Proceedings of the Steklov Institute of Mathematics ( IF 0.4 ) Pub Date : 2021-07-20 , DOI: 10.1134/s0081543821020073 S. A. Grigoryan 1 , E. V. Lipacheva 1 , R. N. Gumerov 2
Abstract
We consider inductive sequences of Toeplitz–Cuntz algebras. The connecting homomorphisms of such a sequence are defined by a finite set of sequences of positive integers. We prove that the inductive limit of such a sequence of Toeplitz–Cuntz algebras is isomorphic to the reduced semigroup \(C^*\)-algebra constructed for the unitalization of the free product of a finite family of semigroups of positive rational numbers.

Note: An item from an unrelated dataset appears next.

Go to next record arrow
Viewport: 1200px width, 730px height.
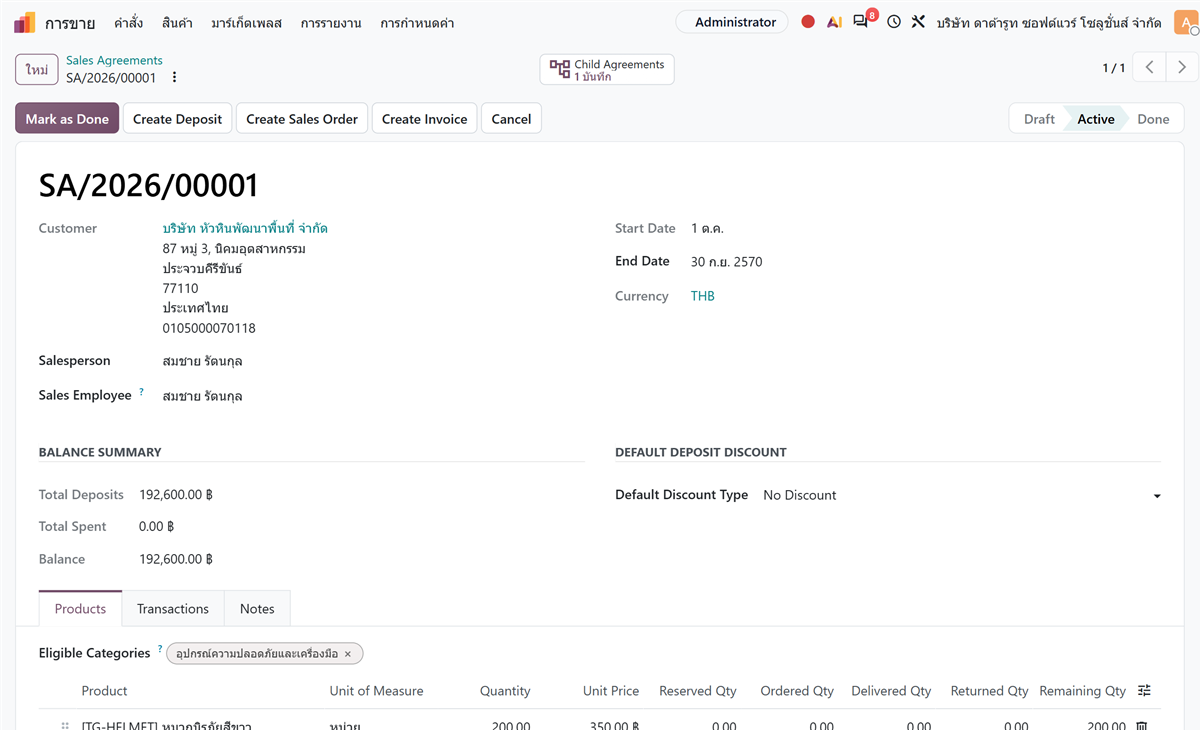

We show that the limit of the inductive sequence of Toeplitz–Cuntz algebras defined by a finite set of sequences of positive integers is a simple \(C^*\)-algebra.
中文翻译:
Toeplitz-Cuntz 代数的归纳序列的极限
摘要
我们考虑 Toeplitz-Cuntz 代数的归纳序列。这种序列的连接同态由一组有限的正整数序列定义。我们证明了这样一个 Toeplitz-Cuntz 代数序列的归纳极限同构于简化的半群\(C^*\) -代数,该代数是为正有理数半群的有限族的自由积的单元化而构造的。我们证明了由有限正整数序列集定义的 Toeplitz-Cuntz 代数归纳序列的极限是一个简单的\(C^*\) -代数。